La nascita della casa di accoglienza di Marore, la Mensa della Fraternità presso il Don Gnocchi, la casa di accoglienza Santa Chiara e la nascita del gruppo Caritas Carcere sono solo alcune delle iniziative che hanno conosciuto la sua iniziativa o il suo impulso attraverso un dialogo intenso e fecondo con la società civile. Da non dimenticare, nella stessa direzione pastorale, la Presidenza da lui assunta della Caritas Nazionale, dal 1997 al 2003.   Indimenticabili sono rimaste alcune sue espressioni forti sulla necessaria apertura della Chiesa alla società, in profonda sintonia con l’attuale Magistero Magistero di Papa Francesco: « La Chiesa non è autocentrata, non è per sé, ma per il mondo.

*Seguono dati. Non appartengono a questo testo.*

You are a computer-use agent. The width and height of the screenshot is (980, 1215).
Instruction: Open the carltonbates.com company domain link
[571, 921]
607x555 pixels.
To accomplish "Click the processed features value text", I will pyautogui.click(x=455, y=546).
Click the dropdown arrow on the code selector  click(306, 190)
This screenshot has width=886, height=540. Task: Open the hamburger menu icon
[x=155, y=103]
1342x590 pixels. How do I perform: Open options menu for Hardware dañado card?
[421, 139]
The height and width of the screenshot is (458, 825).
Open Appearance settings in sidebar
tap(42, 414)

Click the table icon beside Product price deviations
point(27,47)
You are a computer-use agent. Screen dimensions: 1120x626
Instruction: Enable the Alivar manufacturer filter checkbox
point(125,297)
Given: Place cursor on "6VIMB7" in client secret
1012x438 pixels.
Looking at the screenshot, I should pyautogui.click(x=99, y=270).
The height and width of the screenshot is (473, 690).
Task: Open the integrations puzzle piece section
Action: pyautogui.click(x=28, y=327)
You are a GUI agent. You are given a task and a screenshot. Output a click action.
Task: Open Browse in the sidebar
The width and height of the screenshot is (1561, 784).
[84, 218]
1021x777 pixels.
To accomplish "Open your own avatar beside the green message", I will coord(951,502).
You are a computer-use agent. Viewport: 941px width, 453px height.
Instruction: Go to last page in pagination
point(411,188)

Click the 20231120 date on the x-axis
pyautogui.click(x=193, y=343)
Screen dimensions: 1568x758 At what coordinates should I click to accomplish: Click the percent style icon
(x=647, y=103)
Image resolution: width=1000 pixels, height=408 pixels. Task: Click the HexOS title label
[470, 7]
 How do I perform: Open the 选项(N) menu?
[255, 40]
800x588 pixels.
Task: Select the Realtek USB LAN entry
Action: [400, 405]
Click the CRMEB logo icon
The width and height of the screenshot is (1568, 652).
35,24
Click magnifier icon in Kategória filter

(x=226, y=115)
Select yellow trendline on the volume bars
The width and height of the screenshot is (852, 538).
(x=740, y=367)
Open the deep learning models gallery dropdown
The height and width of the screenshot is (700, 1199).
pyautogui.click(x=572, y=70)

Fare missione non è solo mettere in piedi una serie di iniziative: è riscoprire ciò che il cristiano è, ciò che la Chiesa è. La missione appartiene al suo codice genetico.   Il disegno e la logica che improntano il progetto di transizione delle Case della salute in Case di comunità, ovvero di potenziare l’assistenza sanitaria territoriale in una visione integrata con quella sociale, sono in piena sintonia con le priorità del Magistero del Vescovo Benito Cocchi e la volontà cittadina di rendere viva e feconda la sua memoria. In tal modo la nostra città onora un pastore buono che è stato tale anche per i non credenti e ha rivolto il suo sguardo soprattutto agli ultimi e ai poveri.